Task statement –
Can you output the rows starting with the line that contains "You are a computer-use" and going on through the line that contains "coord(138,28)", copying them verbatim and leaving out every other row?

Data entries –
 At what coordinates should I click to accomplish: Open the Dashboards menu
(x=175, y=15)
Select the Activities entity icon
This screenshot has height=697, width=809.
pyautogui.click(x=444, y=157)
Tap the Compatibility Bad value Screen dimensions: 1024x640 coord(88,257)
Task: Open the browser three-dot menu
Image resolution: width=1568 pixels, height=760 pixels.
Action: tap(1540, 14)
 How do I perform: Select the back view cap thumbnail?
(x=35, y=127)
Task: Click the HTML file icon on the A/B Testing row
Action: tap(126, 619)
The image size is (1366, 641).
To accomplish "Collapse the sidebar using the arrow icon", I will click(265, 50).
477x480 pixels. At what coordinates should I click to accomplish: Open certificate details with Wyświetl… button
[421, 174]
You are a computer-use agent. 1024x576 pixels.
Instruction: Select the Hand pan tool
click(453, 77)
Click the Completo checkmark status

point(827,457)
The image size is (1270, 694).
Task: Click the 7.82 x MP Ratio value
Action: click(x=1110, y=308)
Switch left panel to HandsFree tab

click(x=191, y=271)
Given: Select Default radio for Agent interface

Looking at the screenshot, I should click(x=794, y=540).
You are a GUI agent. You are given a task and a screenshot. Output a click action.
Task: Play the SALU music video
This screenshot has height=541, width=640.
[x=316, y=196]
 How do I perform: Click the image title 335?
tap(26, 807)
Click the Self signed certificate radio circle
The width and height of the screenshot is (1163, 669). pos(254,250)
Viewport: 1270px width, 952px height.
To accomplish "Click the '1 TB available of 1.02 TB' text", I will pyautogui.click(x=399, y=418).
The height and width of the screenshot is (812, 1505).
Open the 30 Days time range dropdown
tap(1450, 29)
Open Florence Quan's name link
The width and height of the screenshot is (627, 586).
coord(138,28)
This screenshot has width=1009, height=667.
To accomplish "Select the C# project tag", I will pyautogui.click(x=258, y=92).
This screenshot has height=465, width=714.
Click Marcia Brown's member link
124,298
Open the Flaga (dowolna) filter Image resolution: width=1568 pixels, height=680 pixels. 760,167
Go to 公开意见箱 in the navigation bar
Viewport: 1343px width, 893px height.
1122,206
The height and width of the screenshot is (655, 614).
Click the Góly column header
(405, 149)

Written response –
You are a computer-use agent. 1024x576 pixels.
Instruction: Select the Hand pan tool
click(453, 77)
Click the Completo checkmark status

point(827,457)
The image size is (1270, 694).
Task: Click the 7.82 x MP Ratio value
Action: click(x=1110, y=308)
Switch left panel to HandsFree tab

click(x=191, y=271)
Given: Select Default radio for Agent interface

Looking at the screenshot, I should click(x=794, y=540).
You are a GUI agent. You are given a task and a screenshot. Output a click action.
Task: Play the SALU music video
This screenshot has height=541, width=640.
[x=316, y=196]
 How do I perform: Click the image title 335?
tap(26, 807)
Click the Self signed certificate radio circle
The width and height of the screenshot is (1163, 669). pos(254,250)
Viewport: 1270px width, 952px height.
To accomplish "Click the '1 TB available of 1.02 TB' text", I will pyautogui.click(x=399, y=418).
The height and width of the screenshot is (812, 1505).
Open the 30 Days time range dropdown
tap(1450, 29)
Open Florence Quan's name link
The width and height of the screenshot is (627, 586).
coord(138,28)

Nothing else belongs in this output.